Prenons les systèmes IA prédictifs. « La question est de savoir si leurs capacités de prédiction sont conformes à ce que l’on a observé dans le réel, par exemple dans le domaine du diagnostic médical. Il est alors essentiel d’adjoindre à la prédiction une juste estimation de la certitude, afin que l’information fournie soit la plus utile possible », précise-t-il. Qu’en est-il alors de l’IA générative, la dernière née des technologies IA ? « Cette technologie a besoin d’énormes quantités de données, qu’elle va structurer dans des réseaux de neurones. L’IA générative va construire, générer les sorties plausibles à partir des données dont elles disposent. Si je prends ChatGPT, par exemple, et que je lui donne un texte à illustrer, il va créer une nouvelle image à partir d’images et de textes proches de celui à illustrer. Cela veut dire que ces méthodes n’ont pas d’impératifs de véracité. Si je lui demande une information souvent rencontrée dans ses données, comme l’année de naissance de Charlemagne, il va répondre vers l’an 800. Par contre, si je lui demande de traduire un texte dans une langue rare dont il aura vu peu de textes, il va générer une traduction, mais je doute qu’elle sera juste. Un possible inconvénient de cette IA, c’est que son fonctionnement n’est pas intelligible. On parle souvent de “boîte noire” la concernant.

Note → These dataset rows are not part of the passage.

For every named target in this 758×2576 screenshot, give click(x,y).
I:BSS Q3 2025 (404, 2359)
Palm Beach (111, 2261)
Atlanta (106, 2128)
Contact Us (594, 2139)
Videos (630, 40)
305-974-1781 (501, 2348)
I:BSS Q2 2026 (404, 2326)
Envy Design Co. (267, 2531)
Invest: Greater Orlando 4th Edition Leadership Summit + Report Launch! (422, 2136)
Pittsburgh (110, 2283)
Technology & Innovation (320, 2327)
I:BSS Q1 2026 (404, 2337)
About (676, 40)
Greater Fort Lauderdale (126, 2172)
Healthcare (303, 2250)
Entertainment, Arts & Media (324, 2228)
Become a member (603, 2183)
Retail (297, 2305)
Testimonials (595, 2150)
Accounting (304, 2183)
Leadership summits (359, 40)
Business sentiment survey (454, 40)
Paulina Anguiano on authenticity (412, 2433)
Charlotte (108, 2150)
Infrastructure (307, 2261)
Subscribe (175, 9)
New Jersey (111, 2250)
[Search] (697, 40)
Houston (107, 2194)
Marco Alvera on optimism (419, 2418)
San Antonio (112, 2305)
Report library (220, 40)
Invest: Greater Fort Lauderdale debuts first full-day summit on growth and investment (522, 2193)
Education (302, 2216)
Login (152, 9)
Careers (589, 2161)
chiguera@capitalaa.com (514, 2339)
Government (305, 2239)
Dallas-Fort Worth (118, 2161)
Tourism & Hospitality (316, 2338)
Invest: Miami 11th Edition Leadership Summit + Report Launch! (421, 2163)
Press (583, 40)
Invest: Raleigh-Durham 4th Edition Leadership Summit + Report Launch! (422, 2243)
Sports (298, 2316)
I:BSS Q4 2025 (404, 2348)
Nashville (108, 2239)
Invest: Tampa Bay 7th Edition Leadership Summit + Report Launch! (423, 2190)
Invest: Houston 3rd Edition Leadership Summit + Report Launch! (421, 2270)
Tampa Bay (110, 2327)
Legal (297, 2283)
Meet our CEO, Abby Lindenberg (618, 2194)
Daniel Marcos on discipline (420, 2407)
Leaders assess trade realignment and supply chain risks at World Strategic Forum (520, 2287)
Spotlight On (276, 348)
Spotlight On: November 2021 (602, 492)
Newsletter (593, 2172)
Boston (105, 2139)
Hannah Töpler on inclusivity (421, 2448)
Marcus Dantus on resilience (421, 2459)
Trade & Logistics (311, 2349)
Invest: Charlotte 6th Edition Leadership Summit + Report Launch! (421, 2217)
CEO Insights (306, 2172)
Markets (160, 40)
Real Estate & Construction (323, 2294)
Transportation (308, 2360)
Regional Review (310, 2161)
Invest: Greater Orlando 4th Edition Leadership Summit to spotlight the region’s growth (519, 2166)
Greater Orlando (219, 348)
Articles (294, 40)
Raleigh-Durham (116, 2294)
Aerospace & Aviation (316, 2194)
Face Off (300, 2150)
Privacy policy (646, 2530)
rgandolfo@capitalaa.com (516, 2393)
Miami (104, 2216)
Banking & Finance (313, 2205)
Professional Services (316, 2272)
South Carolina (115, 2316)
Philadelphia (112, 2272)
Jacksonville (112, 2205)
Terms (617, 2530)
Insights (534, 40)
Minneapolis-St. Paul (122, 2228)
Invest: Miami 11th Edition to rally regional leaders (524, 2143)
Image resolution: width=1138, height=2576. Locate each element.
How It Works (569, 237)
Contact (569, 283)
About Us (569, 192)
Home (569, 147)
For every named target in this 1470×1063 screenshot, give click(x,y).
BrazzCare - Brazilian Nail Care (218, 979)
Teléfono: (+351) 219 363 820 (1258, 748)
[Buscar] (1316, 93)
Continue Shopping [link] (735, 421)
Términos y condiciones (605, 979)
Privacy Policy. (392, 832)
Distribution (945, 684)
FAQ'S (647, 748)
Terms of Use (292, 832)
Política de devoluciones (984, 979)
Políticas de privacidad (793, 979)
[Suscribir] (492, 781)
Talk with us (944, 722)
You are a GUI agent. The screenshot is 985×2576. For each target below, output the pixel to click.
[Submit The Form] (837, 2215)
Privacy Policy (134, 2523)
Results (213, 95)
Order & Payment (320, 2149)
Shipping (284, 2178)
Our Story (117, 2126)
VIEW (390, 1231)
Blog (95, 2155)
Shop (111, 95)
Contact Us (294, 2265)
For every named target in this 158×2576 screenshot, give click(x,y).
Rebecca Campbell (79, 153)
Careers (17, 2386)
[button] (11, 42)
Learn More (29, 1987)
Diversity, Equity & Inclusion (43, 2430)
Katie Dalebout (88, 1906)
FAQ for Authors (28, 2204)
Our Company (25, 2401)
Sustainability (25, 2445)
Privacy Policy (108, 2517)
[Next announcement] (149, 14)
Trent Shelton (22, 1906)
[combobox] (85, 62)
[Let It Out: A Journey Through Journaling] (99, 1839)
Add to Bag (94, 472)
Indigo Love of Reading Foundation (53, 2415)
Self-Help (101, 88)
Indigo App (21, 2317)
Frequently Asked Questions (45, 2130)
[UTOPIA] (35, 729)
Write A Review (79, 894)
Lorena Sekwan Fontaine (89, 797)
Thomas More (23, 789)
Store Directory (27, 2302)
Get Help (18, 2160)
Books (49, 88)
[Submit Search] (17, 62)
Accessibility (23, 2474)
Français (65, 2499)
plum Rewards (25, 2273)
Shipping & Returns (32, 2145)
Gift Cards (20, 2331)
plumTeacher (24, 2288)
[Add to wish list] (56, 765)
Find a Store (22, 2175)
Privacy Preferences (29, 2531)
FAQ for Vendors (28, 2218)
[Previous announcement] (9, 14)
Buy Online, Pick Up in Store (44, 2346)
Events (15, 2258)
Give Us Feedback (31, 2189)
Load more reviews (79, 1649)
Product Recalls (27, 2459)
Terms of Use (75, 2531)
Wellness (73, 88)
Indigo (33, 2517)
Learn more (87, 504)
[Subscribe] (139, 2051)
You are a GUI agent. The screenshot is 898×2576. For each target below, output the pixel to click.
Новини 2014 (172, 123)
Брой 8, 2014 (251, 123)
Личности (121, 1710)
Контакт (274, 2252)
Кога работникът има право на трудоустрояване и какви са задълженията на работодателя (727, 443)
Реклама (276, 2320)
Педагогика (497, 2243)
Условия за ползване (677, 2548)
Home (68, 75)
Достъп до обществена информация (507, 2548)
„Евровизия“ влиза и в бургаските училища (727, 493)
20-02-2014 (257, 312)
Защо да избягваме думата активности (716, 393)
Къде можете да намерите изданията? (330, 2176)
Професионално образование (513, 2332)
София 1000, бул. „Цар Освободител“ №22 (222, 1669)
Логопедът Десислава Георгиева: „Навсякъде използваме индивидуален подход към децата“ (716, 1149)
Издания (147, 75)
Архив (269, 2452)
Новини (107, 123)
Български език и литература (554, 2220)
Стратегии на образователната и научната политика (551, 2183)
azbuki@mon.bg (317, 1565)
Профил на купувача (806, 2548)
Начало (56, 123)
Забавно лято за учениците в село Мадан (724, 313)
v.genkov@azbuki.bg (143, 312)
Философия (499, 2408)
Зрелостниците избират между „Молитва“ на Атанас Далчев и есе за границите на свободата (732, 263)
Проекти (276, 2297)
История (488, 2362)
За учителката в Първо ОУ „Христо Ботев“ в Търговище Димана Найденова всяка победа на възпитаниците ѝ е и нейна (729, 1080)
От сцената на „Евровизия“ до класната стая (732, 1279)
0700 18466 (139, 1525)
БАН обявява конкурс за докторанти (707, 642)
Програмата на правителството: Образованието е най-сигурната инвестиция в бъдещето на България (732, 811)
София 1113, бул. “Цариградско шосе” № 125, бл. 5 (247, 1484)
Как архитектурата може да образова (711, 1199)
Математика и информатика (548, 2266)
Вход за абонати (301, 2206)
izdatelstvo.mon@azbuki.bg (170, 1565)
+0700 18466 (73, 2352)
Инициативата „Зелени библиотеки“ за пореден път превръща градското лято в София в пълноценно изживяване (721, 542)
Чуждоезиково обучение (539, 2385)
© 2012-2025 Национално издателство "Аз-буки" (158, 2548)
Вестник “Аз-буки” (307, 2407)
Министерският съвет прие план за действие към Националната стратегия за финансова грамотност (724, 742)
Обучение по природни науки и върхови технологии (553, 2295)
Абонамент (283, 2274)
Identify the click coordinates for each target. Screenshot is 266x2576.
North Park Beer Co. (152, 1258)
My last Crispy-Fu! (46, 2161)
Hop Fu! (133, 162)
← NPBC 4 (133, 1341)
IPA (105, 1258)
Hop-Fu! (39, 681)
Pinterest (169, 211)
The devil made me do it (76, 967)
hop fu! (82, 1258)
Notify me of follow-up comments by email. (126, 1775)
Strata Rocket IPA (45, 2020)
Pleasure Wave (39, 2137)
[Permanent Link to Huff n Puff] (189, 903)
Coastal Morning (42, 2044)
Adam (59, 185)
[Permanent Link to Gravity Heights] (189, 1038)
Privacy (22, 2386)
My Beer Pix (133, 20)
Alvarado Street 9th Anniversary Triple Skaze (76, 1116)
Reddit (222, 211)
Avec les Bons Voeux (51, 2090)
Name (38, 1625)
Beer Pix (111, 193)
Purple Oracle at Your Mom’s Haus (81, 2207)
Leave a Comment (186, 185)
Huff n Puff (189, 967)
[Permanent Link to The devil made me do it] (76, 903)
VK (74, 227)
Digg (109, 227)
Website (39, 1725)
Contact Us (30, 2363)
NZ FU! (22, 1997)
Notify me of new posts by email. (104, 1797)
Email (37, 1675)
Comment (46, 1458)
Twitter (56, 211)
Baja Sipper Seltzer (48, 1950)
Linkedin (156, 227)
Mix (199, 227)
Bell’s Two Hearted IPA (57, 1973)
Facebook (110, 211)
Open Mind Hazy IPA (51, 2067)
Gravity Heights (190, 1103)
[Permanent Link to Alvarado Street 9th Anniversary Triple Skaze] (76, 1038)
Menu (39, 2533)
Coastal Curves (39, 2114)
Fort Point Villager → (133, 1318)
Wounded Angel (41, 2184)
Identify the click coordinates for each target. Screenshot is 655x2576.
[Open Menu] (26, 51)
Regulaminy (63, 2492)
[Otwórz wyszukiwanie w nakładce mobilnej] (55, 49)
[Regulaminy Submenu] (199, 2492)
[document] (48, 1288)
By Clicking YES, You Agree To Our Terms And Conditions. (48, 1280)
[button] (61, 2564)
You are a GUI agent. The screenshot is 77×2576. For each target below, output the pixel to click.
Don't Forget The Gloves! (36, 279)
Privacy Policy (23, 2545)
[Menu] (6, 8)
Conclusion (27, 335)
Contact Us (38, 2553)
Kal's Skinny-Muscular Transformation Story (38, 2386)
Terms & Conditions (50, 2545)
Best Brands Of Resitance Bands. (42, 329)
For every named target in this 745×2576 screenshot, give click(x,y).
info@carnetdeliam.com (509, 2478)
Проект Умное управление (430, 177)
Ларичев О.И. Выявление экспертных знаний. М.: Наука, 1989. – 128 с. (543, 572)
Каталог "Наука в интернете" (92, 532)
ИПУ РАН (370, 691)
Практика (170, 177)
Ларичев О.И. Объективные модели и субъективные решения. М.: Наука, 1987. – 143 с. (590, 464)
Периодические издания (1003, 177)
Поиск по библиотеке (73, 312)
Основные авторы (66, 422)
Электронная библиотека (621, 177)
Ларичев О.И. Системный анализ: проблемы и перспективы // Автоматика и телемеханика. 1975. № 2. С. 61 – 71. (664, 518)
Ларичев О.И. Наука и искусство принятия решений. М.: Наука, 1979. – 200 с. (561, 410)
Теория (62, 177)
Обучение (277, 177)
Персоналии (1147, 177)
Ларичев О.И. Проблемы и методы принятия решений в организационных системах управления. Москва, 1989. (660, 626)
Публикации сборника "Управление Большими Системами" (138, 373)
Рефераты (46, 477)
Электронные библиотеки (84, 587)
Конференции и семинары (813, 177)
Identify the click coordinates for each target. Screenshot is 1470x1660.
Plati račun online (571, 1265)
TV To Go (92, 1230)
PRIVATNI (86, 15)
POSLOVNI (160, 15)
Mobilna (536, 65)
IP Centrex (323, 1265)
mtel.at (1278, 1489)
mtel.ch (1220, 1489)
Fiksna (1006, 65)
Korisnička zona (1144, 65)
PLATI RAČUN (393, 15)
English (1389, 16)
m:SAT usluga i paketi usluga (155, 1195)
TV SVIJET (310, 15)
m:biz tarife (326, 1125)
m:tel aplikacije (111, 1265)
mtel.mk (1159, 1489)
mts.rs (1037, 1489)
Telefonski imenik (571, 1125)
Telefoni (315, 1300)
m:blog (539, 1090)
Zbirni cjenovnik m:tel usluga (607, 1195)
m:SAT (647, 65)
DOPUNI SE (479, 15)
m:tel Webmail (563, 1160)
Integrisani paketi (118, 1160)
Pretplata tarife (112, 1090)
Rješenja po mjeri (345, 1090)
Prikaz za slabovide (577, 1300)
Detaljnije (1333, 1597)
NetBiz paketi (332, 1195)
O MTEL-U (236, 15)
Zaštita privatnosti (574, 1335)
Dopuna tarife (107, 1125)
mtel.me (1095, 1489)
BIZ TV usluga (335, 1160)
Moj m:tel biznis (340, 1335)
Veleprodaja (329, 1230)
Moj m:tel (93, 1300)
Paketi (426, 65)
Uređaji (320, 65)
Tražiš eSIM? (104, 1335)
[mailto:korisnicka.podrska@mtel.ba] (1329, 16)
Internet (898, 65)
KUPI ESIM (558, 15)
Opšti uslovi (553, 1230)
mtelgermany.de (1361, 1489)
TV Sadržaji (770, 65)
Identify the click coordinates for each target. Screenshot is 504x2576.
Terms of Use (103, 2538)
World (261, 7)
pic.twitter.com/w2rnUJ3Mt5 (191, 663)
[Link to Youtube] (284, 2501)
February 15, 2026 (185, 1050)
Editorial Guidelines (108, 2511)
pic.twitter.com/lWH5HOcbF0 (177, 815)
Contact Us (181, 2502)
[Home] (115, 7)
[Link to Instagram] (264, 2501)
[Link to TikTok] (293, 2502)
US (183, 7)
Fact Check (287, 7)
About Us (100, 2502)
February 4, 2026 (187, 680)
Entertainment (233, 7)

Couplé au fait qu’elle ne cherche pas à prédire le réel, il est donc dangereux de l’utiliser dans certains domaines, comme le médical ou les transports, sauf en la couplant avec d’autres systèmes qui rattrapent ses défauts. Il faut la considérer comme un assistant et non comme un décideur », souligne-t-il.
Enfin, qu’elle soit générative ou prédictive, un autre problème actuel de l’IA est qu’elle peut générer ou reproduire des biais dommageables. C’est ce qui est arrivé, par exemple, avec l’outil RH [ressources humaines] d’Amazon qui avait tendance à privilégier les candidatures masculines car, au départ, c’était surtout des hommes qui postulaient, ils sont donc plus nombreux dans la base de données.
Parmi les outils développés au sein d’Heudiasyc ? « Personnellement, mon travail se concentre sur des modèles qui peuvent approcher la réalité. Des modèles qui soient robustes et sûrs et qui doivent m’apporter des garanties statistiques suffisantes. Ces deux critères s’inscrivent dans la problématique plus large de l’IA de confiance. Le premier constitue un aspect décisif dans nombre d’applications industrielles et particulièrement dans les systèmes d’IA. Leur robustesse se mesure à leur capacité à s’adapter, sans perdre en qualité, aux changements des conditions de déploiement comme aux changements d’environnement. Le second doit permettre de quantifier l’incertitude associée aux prédictions du système. Le but est que le système puisse quantifier sa propre confiance dans ses prédictions. Si le système donne une prévision juste à 90 %, j’aimerais qu’elle soit juste 90 % du temps. Si on prend la voiture autonome par exemple, il est évident qu’une IA de confiance est primordiale », assure Sébastien Destercke. Les enjeux liés à la prochaine génération d’IA ? « L’un d’eux sera sans doute de pouvoir combiner une IA garantie avec les capacités d’extrapolation et d’interprétation de l’IA générative notamment les modèles LLM (large language model) », conclut-il.